I blink and set down the glass. “Very nice.”
“What brings you here on this fine morning?” Garrett asks. “Shouldn’t you be celebrating?”
“Celebrating what?”
Garrett gives me a funny look. “Thanksgiving.” He rolls his eyes. “I thought the Cabrera Garcia clan was supposed to be one big happy familia.”
Garrett’s purposely terrible Spanish grates on my nerves, but I just shake my head and take another sip of my drink.
The alpha narrows his bloodshot eyes and studies me with an impressive amount of scrutiny for a man who’s wasted on hundred-year-old scotch. “I know that look,” he says. “You’re having woman troubles.”
I grit my teeth and take another drink, annoyed that someone with so little self-respect is this astute.
Luckily, before I can answer, Hugo goes to open the door. A cold draft breezes down the entryway with a flurry of snow, and in walks Damon Brewer — another wolf shifter.
Damon is with his mate, Chloe, and they’re both rosy-cheeked and windswept from the cold. Something wriggles in the woman’s arms, and when I crane my neck for a closer look, I see that Damon’s mate is carrying a squirming toddler.
“Happy Thanksgiving, Hugo,” Damon booms, shaking the old man’s hand.
“Happy Thanksgiving,” Hugo replies with a gracious bow of his head.
“Two Irish coffees and a hot chocolate, please,” says Damon, taking the toddler from his mate and swinging her over his shoulders. The little girl giggles — the joyful, innocent noise so at odds with the miserable cloud hanging over me and Garrett.
Damon enters the lounge and inclines his head. He averts his eyes at just the right moment to indicate he’s not looking for trouble, but not so soon that we don’t get a sense for the dominant energy pouring off him.
Damon Brewer isn’t the alpha of the Gold Creek pack, but he could be. He also happens to be filthy fucking rich, which is the only reason Hugo didn’t balk at him bringing a kid in here.
“Fuck ’em,” Garrett mutters, killing the rest of his drink and holding up his empty glass to signal Hugo.
“Who?”
“Women.” Garrett lets out a loud belch.
“How original.

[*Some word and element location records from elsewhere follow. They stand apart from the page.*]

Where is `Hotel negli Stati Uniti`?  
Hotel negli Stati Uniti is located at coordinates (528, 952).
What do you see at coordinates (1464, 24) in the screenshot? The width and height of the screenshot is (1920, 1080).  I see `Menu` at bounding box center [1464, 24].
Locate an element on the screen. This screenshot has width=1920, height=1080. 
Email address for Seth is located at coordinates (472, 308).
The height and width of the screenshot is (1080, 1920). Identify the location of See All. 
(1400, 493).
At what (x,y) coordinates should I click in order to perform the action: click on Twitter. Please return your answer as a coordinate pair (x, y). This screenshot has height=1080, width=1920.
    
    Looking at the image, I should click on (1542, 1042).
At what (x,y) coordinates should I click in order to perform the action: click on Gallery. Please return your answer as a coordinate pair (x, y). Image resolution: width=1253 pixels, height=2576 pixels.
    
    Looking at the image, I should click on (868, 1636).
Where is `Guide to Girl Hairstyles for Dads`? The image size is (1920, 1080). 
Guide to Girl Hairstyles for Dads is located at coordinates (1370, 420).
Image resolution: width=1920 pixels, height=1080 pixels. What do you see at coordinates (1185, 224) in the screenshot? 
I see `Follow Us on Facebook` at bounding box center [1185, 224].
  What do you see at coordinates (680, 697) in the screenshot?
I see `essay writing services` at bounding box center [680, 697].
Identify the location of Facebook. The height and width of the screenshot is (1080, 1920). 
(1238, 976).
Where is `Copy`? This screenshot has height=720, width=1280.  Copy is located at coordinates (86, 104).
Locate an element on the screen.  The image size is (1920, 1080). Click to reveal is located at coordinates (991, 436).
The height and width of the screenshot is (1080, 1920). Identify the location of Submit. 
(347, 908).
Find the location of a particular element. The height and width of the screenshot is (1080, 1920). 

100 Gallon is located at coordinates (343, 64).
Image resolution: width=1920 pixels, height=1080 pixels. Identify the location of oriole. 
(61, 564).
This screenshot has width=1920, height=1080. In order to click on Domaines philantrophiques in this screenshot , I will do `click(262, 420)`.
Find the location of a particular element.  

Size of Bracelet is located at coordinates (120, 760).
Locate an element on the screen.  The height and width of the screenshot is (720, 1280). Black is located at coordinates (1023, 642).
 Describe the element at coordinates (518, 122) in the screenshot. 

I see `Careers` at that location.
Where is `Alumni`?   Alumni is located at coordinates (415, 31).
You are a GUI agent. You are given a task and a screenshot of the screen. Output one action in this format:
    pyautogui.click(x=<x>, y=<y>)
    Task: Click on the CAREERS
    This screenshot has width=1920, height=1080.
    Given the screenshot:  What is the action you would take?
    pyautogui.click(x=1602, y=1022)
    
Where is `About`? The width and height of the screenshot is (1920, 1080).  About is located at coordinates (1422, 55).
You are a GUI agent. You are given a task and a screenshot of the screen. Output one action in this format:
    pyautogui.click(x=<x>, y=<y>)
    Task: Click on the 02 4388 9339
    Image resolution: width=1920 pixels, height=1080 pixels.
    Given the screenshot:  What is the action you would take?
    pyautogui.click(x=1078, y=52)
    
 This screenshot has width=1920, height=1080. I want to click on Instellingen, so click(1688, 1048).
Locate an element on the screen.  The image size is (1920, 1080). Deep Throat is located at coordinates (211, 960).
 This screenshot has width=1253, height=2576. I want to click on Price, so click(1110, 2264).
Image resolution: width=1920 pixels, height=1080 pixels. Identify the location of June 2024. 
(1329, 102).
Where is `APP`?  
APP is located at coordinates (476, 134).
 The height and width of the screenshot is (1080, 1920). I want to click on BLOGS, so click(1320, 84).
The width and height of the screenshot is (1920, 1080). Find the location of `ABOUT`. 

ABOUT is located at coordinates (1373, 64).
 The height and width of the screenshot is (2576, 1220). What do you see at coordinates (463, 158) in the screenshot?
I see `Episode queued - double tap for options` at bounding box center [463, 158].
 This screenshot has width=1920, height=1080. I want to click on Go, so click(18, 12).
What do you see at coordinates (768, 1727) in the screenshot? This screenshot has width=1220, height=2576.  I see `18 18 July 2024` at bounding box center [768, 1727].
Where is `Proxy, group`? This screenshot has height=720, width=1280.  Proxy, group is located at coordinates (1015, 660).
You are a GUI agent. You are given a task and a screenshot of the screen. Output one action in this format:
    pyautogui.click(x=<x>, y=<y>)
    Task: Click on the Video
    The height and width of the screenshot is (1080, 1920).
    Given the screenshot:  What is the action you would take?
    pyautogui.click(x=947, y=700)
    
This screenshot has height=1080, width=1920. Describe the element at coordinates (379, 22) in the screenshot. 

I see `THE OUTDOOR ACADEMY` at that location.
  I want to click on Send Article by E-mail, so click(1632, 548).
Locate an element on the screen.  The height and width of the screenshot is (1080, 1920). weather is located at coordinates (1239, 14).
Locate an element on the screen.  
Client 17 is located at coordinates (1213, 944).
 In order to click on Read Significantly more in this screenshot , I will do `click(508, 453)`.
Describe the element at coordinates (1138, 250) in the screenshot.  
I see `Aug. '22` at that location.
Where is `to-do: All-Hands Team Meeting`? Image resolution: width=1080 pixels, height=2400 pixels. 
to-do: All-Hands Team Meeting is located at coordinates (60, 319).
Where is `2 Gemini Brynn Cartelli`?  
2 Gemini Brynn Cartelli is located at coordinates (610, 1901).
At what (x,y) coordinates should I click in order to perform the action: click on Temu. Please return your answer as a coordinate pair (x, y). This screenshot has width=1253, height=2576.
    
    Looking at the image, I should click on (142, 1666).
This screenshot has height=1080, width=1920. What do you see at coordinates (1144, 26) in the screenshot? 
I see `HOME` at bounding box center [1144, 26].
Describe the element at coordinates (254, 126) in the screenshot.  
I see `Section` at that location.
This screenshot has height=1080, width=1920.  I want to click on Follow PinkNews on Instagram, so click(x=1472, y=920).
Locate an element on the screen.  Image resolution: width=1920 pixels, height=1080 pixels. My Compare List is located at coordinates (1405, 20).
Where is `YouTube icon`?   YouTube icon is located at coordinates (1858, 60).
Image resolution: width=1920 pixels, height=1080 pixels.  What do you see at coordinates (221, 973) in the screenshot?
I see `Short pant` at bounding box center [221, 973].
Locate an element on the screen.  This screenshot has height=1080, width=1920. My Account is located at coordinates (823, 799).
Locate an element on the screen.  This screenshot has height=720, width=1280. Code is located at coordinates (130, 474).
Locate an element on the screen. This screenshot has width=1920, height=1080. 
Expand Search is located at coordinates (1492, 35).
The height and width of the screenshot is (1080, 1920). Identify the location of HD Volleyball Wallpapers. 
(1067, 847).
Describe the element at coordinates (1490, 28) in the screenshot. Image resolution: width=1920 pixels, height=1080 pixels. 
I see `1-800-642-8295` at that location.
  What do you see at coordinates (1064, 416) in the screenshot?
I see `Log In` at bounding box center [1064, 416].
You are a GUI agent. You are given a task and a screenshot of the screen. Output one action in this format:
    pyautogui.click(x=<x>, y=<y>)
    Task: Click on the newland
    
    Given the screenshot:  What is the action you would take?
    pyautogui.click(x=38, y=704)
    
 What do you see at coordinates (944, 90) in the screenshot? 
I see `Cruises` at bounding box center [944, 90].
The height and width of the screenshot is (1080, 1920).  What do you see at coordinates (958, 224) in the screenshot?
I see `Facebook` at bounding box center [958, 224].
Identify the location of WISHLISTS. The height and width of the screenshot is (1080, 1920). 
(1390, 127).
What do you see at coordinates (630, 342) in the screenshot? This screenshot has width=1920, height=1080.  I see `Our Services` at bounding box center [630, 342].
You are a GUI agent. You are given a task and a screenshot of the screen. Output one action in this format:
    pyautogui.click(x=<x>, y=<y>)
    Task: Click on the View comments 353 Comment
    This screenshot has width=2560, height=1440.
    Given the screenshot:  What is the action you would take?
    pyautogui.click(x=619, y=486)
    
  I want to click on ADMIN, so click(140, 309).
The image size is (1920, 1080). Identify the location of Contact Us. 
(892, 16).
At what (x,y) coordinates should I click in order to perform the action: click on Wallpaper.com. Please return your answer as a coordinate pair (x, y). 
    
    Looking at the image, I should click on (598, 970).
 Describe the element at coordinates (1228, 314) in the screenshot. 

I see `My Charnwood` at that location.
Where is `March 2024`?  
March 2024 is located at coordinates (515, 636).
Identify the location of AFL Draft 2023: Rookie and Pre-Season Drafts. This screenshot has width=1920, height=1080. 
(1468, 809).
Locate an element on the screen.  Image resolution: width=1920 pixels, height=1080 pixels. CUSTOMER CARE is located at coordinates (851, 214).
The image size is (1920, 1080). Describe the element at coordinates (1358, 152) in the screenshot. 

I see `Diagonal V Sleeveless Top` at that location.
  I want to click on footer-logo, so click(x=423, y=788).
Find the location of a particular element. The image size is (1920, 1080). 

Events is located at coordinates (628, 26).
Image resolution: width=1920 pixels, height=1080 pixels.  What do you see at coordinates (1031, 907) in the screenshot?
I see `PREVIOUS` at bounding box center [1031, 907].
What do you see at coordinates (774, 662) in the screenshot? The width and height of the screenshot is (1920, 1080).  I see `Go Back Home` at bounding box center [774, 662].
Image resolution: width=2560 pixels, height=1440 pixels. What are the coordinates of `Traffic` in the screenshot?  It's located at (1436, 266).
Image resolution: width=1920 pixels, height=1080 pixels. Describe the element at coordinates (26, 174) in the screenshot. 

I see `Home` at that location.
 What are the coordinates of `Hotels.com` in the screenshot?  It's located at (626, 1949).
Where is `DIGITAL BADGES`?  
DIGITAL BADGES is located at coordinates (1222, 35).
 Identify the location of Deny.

You should put that on a bumper sticker.”
Garrett makes a face. “You think I should put a bumper sticker on my Roadster?”
I roll my eyes. Garrett’s referring to his Mercedes S Torpedo Roadster — the eight-million-dollar antique rust bucket that he trolls around in for the five months of the year when Aspen isn’t blanketed in snow.
“But really.” Garrett burps again. “Wolves like us weren’t meant to settle down with a mate and breed.” He tosses a disgusted look in Damon’s direction.
The other shifter is busy pretending to drop the toddler backward but then pulling up so that she giggles hysterically. The kid is a perfect blend of him and his mate, and I can’t help but notice that Damon seems like a completely different person than the last time I saw him. He’s smiling and laughing at his daughter, and the way he looks at his mate . . .
My stomach clenches. It reminds me of the way I look at Alex.
“Trust me, man. They’re more trouble than they’re worth,” Garrett adds, holding up his glass as Hugo returns to refill it.
Garrett’s hot take comes as no surprise. His siblings are a bunch of back-biting vipers who’d sooner screw over their own family than lose out on a couple of bucks. He doesn’t know what a family is supposed to be — people who love you no matter what.
That’s why losing Alex hurts so much. The mating bond is stronger than pack ties — even stronger than blood.
No matter how I feel about Alex, there’s nothing I can do to sever that bond. She will always be a part of me.
I’m not sure how I’m supposed to go about the rest of my life, knowing there’s a piece of my heart out there somewhere. I’ve heard the mating bond can drive a shifter insane if he ignores it long enough.
I can understand why. Watching Damon make a funny face as he licks whipped cream off his daughter’s nose, I can’t help but think I’d rather lose an arm or a leg than the one person who was meant for me.